▶ [TASK TO COMPLETE]
If a line in the listing carries the word "time", return a copy of that line.

▶ [PROVIDED RECORDS]
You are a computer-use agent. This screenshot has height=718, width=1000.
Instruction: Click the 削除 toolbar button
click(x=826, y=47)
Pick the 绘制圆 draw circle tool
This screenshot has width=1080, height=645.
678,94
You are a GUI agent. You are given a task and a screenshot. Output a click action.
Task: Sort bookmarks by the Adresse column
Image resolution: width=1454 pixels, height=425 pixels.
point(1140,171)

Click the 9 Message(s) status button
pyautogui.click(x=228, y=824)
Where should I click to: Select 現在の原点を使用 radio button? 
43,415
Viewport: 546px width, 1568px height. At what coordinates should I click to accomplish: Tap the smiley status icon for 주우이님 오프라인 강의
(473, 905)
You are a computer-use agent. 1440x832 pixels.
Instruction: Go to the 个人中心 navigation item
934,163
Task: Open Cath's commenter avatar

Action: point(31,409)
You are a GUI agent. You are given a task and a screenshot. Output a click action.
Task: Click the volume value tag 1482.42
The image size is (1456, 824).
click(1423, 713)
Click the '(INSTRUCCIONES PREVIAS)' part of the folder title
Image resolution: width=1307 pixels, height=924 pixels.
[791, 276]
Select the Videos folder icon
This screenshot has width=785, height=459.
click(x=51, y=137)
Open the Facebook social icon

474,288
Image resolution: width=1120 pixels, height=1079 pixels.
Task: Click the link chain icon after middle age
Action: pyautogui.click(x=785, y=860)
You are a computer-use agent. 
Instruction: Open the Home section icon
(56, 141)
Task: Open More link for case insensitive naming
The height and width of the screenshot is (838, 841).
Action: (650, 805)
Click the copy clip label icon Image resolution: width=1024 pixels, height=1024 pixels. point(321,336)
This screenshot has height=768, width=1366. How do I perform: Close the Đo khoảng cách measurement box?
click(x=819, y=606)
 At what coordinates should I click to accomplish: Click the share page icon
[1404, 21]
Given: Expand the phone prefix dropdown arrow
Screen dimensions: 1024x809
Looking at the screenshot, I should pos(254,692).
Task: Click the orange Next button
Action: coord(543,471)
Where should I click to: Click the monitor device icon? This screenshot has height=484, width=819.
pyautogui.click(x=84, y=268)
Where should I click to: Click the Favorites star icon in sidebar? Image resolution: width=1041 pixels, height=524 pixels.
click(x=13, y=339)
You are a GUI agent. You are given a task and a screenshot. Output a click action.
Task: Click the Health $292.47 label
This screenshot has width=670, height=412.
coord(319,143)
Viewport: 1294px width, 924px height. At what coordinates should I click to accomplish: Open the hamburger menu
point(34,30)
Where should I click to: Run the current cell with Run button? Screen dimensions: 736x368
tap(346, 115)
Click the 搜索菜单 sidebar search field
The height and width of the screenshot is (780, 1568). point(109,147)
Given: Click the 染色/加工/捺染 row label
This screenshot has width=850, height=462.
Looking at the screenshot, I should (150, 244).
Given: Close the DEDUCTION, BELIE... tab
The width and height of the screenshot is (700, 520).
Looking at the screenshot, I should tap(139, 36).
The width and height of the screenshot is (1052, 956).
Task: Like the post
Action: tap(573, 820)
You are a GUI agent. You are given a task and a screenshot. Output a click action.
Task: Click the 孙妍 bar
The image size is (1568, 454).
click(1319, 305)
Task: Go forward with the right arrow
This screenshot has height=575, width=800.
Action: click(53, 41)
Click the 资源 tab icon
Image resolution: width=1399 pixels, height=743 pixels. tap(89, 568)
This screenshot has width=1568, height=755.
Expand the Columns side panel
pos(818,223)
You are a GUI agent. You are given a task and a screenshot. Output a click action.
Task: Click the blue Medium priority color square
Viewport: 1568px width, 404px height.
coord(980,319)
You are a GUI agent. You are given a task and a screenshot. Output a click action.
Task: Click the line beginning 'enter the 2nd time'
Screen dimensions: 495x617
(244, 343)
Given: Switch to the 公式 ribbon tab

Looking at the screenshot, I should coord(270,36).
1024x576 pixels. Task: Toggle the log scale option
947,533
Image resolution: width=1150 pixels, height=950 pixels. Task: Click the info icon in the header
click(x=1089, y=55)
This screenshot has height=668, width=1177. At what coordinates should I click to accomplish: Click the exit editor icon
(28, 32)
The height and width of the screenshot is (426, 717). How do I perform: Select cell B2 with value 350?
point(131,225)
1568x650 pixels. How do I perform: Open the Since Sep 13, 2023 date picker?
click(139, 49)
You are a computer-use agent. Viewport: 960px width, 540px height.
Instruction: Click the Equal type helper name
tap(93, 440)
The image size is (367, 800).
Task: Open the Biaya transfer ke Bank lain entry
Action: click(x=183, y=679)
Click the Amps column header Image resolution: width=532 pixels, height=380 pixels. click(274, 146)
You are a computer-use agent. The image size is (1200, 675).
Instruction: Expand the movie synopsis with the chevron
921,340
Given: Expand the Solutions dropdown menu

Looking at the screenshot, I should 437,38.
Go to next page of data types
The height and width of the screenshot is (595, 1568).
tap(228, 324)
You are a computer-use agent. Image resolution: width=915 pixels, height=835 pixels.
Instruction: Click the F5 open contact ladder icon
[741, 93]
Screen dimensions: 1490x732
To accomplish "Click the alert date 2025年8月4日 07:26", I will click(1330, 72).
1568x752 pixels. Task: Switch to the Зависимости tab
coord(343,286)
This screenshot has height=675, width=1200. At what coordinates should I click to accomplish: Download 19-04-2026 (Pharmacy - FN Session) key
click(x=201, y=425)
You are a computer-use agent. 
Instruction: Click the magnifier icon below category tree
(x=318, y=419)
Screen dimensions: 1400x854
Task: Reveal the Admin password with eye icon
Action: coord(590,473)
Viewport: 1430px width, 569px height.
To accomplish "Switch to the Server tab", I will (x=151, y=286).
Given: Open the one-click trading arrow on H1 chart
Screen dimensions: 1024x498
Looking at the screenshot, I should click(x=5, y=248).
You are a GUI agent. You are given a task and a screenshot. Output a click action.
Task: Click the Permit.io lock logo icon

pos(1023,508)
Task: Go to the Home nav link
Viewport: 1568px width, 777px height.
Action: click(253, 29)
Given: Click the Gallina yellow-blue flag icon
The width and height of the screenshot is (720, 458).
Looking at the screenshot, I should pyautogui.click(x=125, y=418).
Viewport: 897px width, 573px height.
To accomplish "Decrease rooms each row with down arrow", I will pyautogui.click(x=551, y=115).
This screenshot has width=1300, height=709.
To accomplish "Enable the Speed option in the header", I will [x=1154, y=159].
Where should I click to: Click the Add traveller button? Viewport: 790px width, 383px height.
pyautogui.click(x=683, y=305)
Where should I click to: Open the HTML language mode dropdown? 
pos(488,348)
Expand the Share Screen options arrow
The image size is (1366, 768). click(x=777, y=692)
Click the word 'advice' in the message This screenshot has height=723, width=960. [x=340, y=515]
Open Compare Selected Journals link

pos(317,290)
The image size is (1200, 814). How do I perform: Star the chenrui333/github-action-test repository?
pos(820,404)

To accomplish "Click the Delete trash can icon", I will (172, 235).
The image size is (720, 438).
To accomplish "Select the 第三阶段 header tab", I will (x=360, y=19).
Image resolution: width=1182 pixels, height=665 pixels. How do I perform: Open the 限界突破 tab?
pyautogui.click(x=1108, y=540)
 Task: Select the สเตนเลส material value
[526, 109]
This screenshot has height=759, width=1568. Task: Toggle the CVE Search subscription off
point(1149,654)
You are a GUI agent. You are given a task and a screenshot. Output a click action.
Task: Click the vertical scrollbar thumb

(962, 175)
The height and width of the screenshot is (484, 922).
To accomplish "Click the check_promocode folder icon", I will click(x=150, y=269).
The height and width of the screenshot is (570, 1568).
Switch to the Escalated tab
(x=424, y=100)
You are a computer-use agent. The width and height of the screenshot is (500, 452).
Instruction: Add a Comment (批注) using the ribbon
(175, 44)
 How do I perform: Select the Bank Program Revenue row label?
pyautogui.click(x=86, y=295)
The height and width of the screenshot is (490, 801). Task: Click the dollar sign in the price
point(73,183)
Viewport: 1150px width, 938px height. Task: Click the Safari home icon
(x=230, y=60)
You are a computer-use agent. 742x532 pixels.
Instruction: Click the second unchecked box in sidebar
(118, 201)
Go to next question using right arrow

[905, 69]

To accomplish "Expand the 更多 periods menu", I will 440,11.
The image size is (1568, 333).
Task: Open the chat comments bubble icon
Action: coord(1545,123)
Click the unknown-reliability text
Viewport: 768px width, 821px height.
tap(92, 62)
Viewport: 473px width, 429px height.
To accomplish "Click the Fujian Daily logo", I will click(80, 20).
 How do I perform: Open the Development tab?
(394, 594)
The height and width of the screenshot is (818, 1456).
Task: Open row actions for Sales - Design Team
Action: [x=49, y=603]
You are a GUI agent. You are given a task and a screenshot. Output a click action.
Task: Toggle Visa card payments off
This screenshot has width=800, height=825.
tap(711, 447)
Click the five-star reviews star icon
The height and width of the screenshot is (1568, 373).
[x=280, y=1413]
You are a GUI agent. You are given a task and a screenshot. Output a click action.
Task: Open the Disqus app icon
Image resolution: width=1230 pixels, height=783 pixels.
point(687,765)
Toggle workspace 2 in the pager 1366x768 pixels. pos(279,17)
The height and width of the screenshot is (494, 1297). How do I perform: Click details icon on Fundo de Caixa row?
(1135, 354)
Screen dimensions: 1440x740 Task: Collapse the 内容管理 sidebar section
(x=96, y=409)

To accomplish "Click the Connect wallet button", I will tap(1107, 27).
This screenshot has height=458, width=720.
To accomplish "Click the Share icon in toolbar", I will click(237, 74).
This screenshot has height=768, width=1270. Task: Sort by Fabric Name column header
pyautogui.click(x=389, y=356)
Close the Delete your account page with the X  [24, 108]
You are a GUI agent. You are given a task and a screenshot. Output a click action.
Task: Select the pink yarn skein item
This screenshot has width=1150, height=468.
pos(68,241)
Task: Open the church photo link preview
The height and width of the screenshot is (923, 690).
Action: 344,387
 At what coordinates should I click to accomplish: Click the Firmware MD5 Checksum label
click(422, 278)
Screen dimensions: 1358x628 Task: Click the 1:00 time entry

▶ [RESPONSE TO THE TASK]
Task: Click the line beginning 'enter the 2nd time'
Screen dimensions: 1358x628 Task: Click the 1:00 time entry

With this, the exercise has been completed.